:: What is expected ::
Rewrite all of the entries below, swapping "Find the location of" for "Locate" and leaving every other part unchanged.

Collected data:

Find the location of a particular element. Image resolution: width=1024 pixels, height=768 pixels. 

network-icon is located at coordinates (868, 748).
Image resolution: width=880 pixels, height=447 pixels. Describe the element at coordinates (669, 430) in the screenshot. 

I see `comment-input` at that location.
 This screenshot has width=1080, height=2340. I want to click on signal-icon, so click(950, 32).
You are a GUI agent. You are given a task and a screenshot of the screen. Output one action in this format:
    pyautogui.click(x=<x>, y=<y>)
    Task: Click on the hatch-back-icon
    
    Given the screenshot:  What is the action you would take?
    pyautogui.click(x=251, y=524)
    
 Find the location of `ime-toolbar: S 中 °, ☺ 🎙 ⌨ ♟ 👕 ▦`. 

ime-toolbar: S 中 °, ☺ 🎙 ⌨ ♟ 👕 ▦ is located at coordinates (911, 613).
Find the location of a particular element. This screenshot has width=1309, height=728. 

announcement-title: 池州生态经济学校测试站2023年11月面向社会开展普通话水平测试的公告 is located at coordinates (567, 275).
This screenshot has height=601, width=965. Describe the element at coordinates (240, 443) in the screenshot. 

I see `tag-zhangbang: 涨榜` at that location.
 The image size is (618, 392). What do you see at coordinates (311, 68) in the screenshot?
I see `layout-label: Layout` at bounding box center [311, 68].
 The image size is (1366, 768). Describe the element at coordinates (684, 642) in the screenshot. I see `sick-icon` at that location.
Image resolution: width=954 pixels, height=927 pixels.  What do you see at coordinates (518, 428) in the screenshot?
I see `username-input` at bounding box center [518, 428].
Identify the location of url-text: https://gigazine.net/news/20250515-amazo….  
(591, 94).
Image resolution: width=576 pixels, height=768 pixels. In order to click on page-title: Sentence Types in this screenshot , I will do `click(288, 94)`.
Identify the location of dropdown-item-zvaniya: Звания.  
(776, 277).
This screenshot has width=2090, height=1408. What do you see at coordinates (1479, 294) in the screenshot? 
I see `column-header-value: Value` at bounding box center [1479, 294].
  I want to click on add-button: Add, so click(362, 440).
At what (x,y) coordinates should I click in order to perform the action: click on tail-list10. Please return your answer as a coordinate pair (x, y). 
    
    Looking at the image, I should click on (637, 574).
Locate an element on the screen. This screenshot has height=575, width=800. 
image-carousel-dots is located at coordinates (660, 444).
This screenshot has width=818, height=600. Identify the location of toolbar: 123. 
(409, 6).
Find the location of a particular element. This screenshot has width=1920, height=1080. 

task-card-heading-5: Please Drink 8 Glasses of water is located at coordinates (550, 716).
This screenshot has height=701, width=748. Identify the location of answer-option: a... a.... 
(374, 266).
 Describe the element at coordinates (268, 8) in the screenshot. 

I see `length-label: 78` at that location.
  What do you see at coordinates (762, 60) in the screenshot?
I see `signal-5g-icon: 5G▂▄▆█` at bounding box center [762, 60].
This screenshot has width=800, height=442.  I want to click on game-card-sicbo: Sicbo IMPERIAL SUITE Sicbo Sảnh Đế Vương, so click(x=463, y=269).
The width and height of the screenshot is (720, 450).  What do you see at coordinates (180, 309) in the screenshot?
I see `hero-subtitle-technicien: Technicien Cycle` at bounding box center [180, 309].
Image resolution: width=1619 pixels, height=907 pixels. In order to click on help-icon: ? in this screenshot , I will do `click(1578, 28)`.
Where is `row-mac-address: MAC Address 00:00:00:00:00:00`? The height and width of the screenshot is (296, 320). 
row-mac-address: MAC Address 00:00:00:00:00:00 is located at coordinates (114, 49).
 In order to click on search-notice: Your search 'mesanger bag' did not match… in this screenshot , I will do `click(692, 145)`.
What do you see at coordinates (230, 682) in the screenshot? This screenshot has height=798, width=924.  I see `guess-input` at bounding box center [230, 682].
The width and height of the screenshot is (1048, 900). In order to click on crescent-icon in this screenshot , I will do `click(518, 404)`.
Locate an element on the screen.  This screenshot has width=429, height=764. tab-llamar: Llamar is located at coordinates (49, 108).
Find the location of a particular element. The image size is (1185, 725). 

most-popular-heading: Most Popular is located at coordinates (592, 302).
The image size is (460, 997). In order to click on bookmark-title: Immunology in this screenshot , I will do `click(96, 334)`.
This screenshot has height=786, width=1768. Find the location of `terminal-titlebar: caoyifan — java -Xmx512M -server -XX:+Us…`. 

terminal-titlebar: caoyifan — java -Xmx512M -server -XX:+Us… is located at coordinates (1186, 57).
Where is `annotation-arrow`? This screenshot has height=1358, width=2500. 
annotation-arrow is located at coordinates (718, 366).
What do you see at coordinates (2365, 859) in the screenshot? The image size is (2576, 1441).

:: Written reply ::
Locate a particular element. Image resolution: width=1024 pixels, height=768 pixels. 

network-icon is located at coordinates (868, 748).
Image resolution: width=880 pixels, height=447 pixels. Describe the element at coordinates (669, 430) in the screenshot. 

I see `comment-input` at that location.
 This screenshot has width=1080, height=2340. I want to click on signal-icon, so click(950, 32).
You are a GUI agent. You are given a task and a screenshot of the screen. Output one action in this format:
    pyautogui.click(x=<x>, y=<y>)
    Task: Click on the hatch-back-icon
    
    Given the screenshot:  What is the action you would take?
    pyautogui.click(x=251, y=524)
    
 Locate `ime-toolbar: S 中 °, ☺ 🎙 ⌨ ♟ 👕 ▦`. 

ime-toolbar: S 中 °, ☺ 🎙 ⌨ ♟ 👕 ▦ is located at coordinates (911, 613).
Locate a particular element. This screenshot has width=1309, height=728. 

announcement-title: 池州生态经济学校测试站2023年11月面向社会开展普通话水平测试的公告 is located at coordinates (567, 275).
This screenshot has height=601, width=965. Describe the element at coordinates (240, 443) in the screenshot. 

I see `tag-zhangbang: 涨榜` at that location.
 The image size is (618, 392). What do you see at coordinates (311, 68) in the screenshot?
I see `layout-label: Layout` at bounding box center [311, 68].
 The image size is (1366, 768). Describe the element at coordinates (684, 642) in the screenshot. I see `sick-icon` at that location.
Image resolution: width=954 pixels, height=927 pixels.  What do you see at coordinates (518, 428) in the screenshot?
I see `username-input` at bounding box center [518, 428].
Identify the location of url-text: https://gigazine.net/news/20250515-amazo….  
(591, 94).
Image resolution: width=576 pixels, height=768 pixels. In order to click on page-title: Sentence Types in this screenshot , I will do `click(288, 94)`.
Identify the location of dropdown-item-zvaniya: Звания.  
(776, 277).
This screenshot has width=2090, height=1408. What do you see at coordinates (1479, 294) in the screenshot? 
I see `column-header-value: Value` at bounding box center [1479, 294].
  I want to click on add-button: Add, so click(362, 440).
At what (x,y) coordinates should I click in order to perform the action: click on tail-list10. Please return your answer as a coordinate pair (x, y). 
    
    Looking at the image, I should click on (637, 574).
Locate an element on the screen. This screenshot has height=575, width=800. 
image-carousel-dots is located at coordinates (660, 444).
This screenshot has width=818, height=600. Identify the location of toolbar: 123. 
(409, 6).
Locate a particular element. This screenshot has width=1920, height=1080. 

task-card-heading-5: Please Drink 8 Glasses of water is located at coordinates (550, 716).
This screenshot has height=701, width=748. Identify the location of answer-option: a... a.... 
(374, 266).
 Describe the element at coordinates (268, 8) in the screenshot. 

I see `length-label: 78` at that location.
  What do you see at coordinates (762, 60) in the screenshot?
I see `signal-5g-icon: 5G▂▄▆█` at bounding box center [762, 60].
This screenshot has width=800, height=442.  I want to click on game-card-sicbo: Sicbo IMPERIAL SUITE Sicbo Sảnh Đế Vương, so click(x=463, y=269).
The width and height of the screenshot is (720, 450).  What do you see at coordinates (180, 309) in the screenshot?
I see `hero-subtitle-technicien: Technicien Cycle` at bounding box center [180, 309].
Image resolution: width=1619 pixels, height=907 pixels. In order to click on help-icon: ? in this screenshot , I will do `click(1578, 28)`.
Where is `row-mac-address: MAC Address 00:00:00:00:00:00`? The height and width of the screenshot is (296, 320). 
row-mac-address: MAC Address 00:00:00:00:00:00 is located at coordinates (114, 49).
 In order to click on search-notice: Your search 'mesanger bag' did not match… in this screenshot , I will do `click(692, 145)`.
What do you see at coordinates (230, 682) in the screenshot? This screenshot has height=798, width=924.  I see `guess-input` at bounding box center [230, 682].
The width and height of the screenshot is (1048, 900). In order to click on crescent-icon in this screenshot , I will do `click(518, 404)`.
Locate an element on the screen.  This screenshot has width=429, height=764. tab-llamar: Llamar is located at coordinates (49, 108).
Locate a particular element. The image size is (1185, 725). 

most-popular-heading: Most Popular is located at coordinates (592, 302).
The image size is (460, 997). In order to click on bookmark-title: Immunology in this screenshot , I will do `click(96, 334)`.
This screenshot has height=786, width=1768. Locate `terminal-titlebar: caoyifan — java -Xmx512M -server -XX:+Us…`. 

terminal-titlebar: caoyifan — java -Xmx512M -server -XX:+Us… is located at coordinates (1186, 57).
Where is `annotation-arrow`? This screenshot has height=1358, width=2500. 
annotation-arrow is located at coordinates (718, 366).
What do you see at coordinates (2365, 859) in the screenshot? The image size is (2576, 1441).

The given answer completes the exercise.